Kembali lagi soal dereta buku tadi, saya jadi bertanya sendiri, kenapa buku tentang pernikahan atau hidup berumah tangga banyak sekali dijual ? Apa karena banyak keluarga kristen yang salah langkah atau tidak berpedoman sehingga berakhir pedih ? Apa karena pemuda-pemudi kristen kurang mendapat didikan atau petuah dari orang tua atau pendahukunya ? Atau karena memang menikah atau hidup berkeluarga itu sulit, sehingga membutuhkan buku panduan ? Atau apakah ini menjadi suatu pertanda dari-Nya pada saya yang sudah tidak muda lagi namun belum menikah, agar segera meyakinkan diri, berani bertindak, dan segera menikah ?
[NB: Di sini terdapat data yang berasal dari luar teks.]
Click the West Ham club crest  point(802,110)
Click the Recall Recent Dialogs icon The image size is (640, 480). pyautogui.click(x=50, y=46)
Saat keluar kios buku tersebut, saya menengadah ke atas, terlihat awan hitam berkumpul menutup birunya langit. Hujan gerimis turun perlahan. Saya berdiri sejenak, berharap ada suara-Nya dari sana. Nihil. Sementara itu, hujan semakin deras. Saya berlari, kemudian berteduh di Gua Maria. Saya berlutut, menenangkan diri, hanya fokus pada-Nya. Saya dengungkan kembali dalam hati firman yang didengar saat misa tadi. Berharap, itulah jalan keluar dari beribu pertanyaan dalam pikiran.

Dalam hening, saya membayangkan dari kumpulan awan tadi terdengar suara : "Inilah Anak yang Kukasihi, kepadaNyalah Aku berkenan, dengarkanlah Dia." (Mat 17:5)

Bersabdalah atau berbisiklah Tuhan, hamba siap mendengarkan. Kiranya langkah yang saya tempuh tanpa ada rasa cemas dan lebih optimis, Amin. Selamat berhari minggu...GBU.